## How to complete this task
Copy the stretch of the animation conference article from "OTTAWA – In" through "the latest phenomenon." word for word.

## Excerpt

>>

OTTAWA – In the animation business, where technological revolution has been commonplace since Canada’s Norman McLaren began drawing directly onto film stock here 65 years ago, today’s multi-platform hype is just the latest phenomenon.
It’s a development that poses challenges and creates opportunity, according to the keynote speaker and panellists at the third annual Television Animation Conference, held last week as part of the 30th Ottawa International Animation Festival.
As Michael Ouweleen, senior vice-president programming and development at Cartoon Network, told TAC delegates, “In my meetings, there’s sort of a smell of fear in the room. Everyone in television, I must confess, is beginning to feel like dinosaurs.”
But he’s been in this position before, when the Internet arrived and pundits regularly predicted the death of TV. The difference is that “broadband is making (content streaming) viable this time. It’s entertaining and it doesn’t take forever to download. There are tons of broadband channels in the U.S.”
Ouweleen kicked off a series of discussions on how to move animated clips, shorts, series and features via TV, or directly, to the web and wireless mobile devices, and make money doing it.
“Everyone talks like it’s a revolution, but really it’s an evolution…that all of us have benefited from,” Ouweleen says. “At the start of the renaissance of digital media, television is not dead. In fact, in many ways it’s more alive than ever. The age of digital content gives us all freedom to try whatever, as long as what we make has a voice.”
Content with a voice could resonate far, if not wide, given that the approximately two billion cell phones around the world outnumber TVs four-to-one, according to Fred Seibert, a partner in New York’s Frederator Studios and Channel Frederator, a cartoon podcasting pioneer.
“Seventy-one billion dollars (U.S.) was spent on content for mobile phones in 2005, but (that figure) is rising fast. There’s a 75% saturation rate for the Internet in Canada… and the podcast audience in the U.S. is now 10 million” but may be 10 times that size by 2010. “A year ago, we didn’t even have Channel Frederator.”

<<

## Given information
>>

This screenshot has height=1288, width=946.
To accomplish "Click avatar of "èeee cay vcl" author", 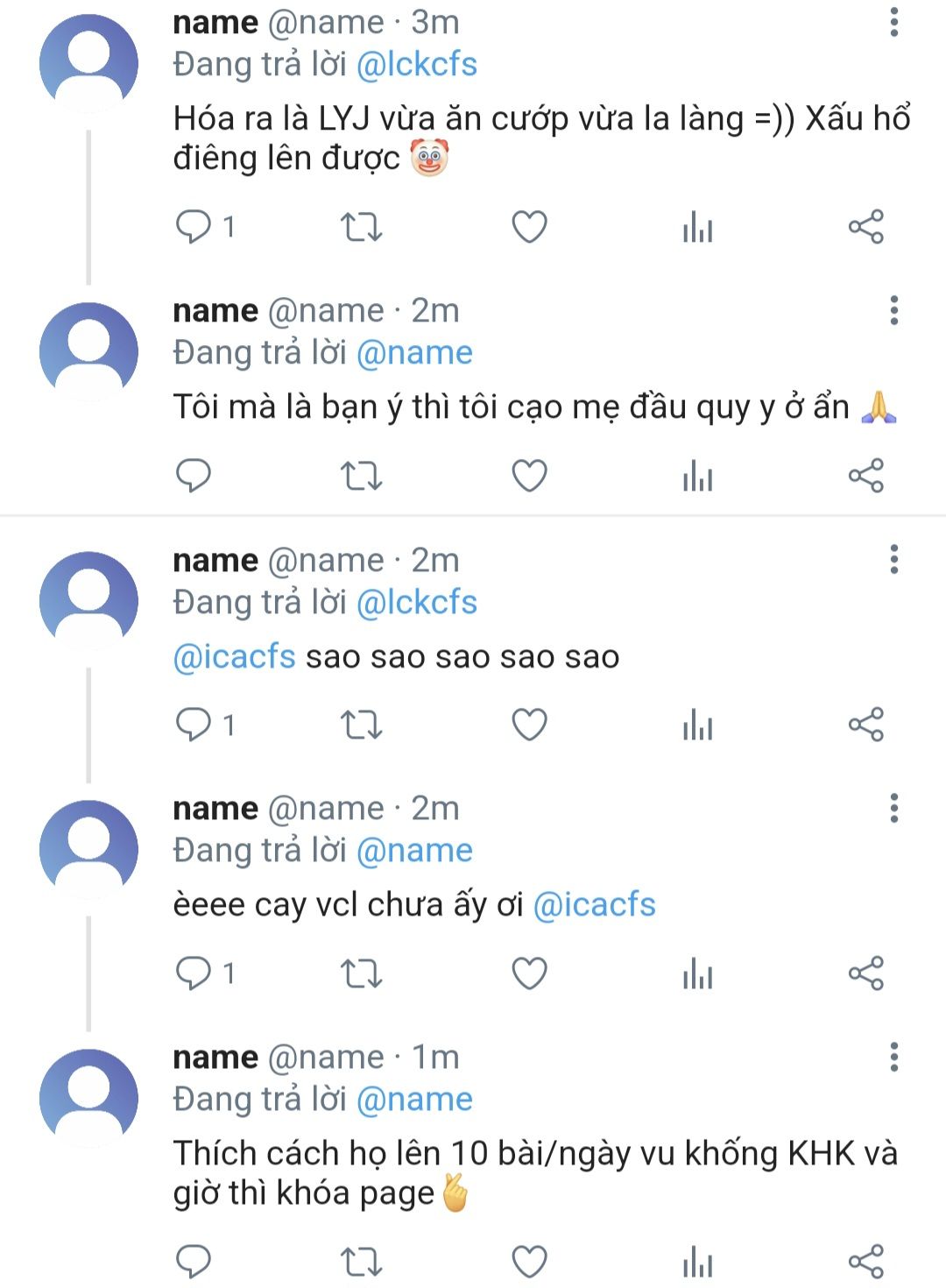I will (x=88, y=848).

<<

## Result
OTTAWA – In the animation business, where technological revolution has been commonplace since Canada’s Norman McLaren began drawing directly onto film stock here 65 years ago, today’s multi-platform hype is just the latest phenomenon.